On stably biserial algebras and the Auslander-Reiten conjecture for special biserial algebras

TL;DR

This paper investigates the relationship between stably biserial and special biserial algebras, proving the Auslander-Reiten conjecture for this class and clarifying their structural properties in various characteristics.

Contribution

It provides a detailed proof that selfinjective special biserial algebras are stably biserial and confirms the Auslander-Reiten conjecture for these algebras.

Findings

Selfinjective special biserial algebras are stably biserial.

In characteristic not 2, symmetric special biserial and symmetric stably biserial algebras coincide.

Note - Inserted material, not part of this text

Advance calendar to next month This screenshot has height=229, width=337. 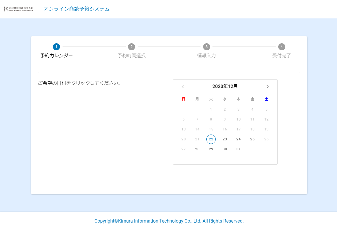point(267,87)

The Auslander-Reiten conjecture holds for special biserial algebras.

Abstract

By a result claimed by Pogorza\l{}y selfinjective special biserial algebras can be stably equivalent only to stably biserial algebras and these two classes coincide. By an example of Ariki, Iijima and Park the classes of stably biserial and selfinjective special biserial algebras do not coincide. In these notes we provide a detailed proof of the fact that a selfinjective special biserial algebra can be stably equivalent only to a stably biserial algebra following some ideas from the paper by Pogorza\l{}y. We will analyse the structure of symmetric stably biserial algebras and show that in characteristic $\neq 2$ the classes of symmetric special biserial (Brauer graph) algebras and symmetric stably biserial algebras indeed coincide. Also, we provide a proof of the Auslander-Reiten conjecture for special biserial algebras.